Attention is the fused softmax(QKᵀ/√d)·V operation inside every transformer. The MI300X is AMD’s CDNA3 data-center GPU, with the ISA target (gfx942). This kernel runs on that hardware only.

TL;DR

MoonMath.ai open-sources a bf16 forward attention kernel for AMD MI300X, written in HIP, not assembly (MIT).
It beats AMD’s AITER v3 on every shape and rounding mode — geomean 1.18×/1.15×/1.08×, up to 1.26×.
The core trick: one-instruction asm wrappers let you pick the opcode while the compiler allocates registers.
Most of the speedup is memory placement — K in LDS, V hot in L1, Q and accumulators in registers.
A real SGLang PR used it to speed up Wan2.1 video diffusion by 1.23×, with no quality regression.

Understanding Kernel

A kernel is a small program that runs directly on the GPU’s many cores to perform one specific computation—here, the attention math—as fast as the hardware allows. The kernel computes forward attention in bf16 on MI300X only. It takes inputs in either BSHD or BHSD layout, with no transpose. Head dimension is fixed at 128. It supports any sequence length, including cross-attention.

There are real limits. There is no causal mask, no GQA, and no varlen batching. Outputs are bf16, and it runs on gfx942 hardware exclusively.

Numerics are tightly controlled. All three rounding modes match AITER’s per-mode rounding rule. Every finite output sits within 1 bf16 ULP of AITER. NaN and Inf handling is bit-identical, and results are deterministic.

The Core Trick: One-Instruction asm Wrappers

The core technique avoids a familiar dilemma. Compiler intrinsics keep code tidy but let the compiler reorder or rename operands. Raw inline assembly gives control but forces manual register and address management.

MoonMath wraps exactly one instruction in a __device__ __forceinline__ function. Extended asm constraints describe the operands. The research team picks the opcode. The compiler still allocates registers and tracks data flow.

// in/out tied to the SAME VGPR → no accumulator rename, no v_mov copy. __device__ __forceinline__ void asm_mfma(bf16x4_t a, bf16x4_t b, fp32x4_t& c) {     asm volatile("v_mfma_f32_16x16x16_bf16 %0, %1, %2, %0"                  : "+v"(c) : "v"(a), "v"(b)); }

The "+v"(c) constraint ties the accumulator input and output to the same VGPR. No copy instruction is emitted. This keeps the kernel close to ordinary HIP. It still steers the machine one instruction at a time.

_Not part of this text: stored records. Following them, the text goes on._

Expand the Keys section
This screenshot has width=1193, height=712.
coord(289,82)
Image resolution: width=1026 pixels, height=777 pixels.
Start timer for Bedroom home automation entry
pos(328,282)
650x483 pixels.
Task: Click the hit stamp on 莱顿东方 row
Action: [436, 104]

The Architecture: Eight Waves, Two Groups, Two Barriers

A CDNA3 compute unit has four SIMD units. The textbook block is four waves. MoonMath instead runs eight waves per block, in two groups of four.

The two groups run the same Q*K, softmax, O += P*V sequence. They are offset by a phase. While one group saturates the matrix core, the other runs softmax and issues loads. Then they swap, so the matrix core never idles.

There are two s_barriers per iteration. One sits at the phase handoff. One sits at the iteration boundary. Per-counter waits handle the rest of the synchronization.

This echoes FlashAttention-3’s matmul and softmax alternation. It does not copy FA3’s producer and consumer warp split. On CDNA3, every memory move is already asynchronous, so a dedicated producer wave is unnecessary.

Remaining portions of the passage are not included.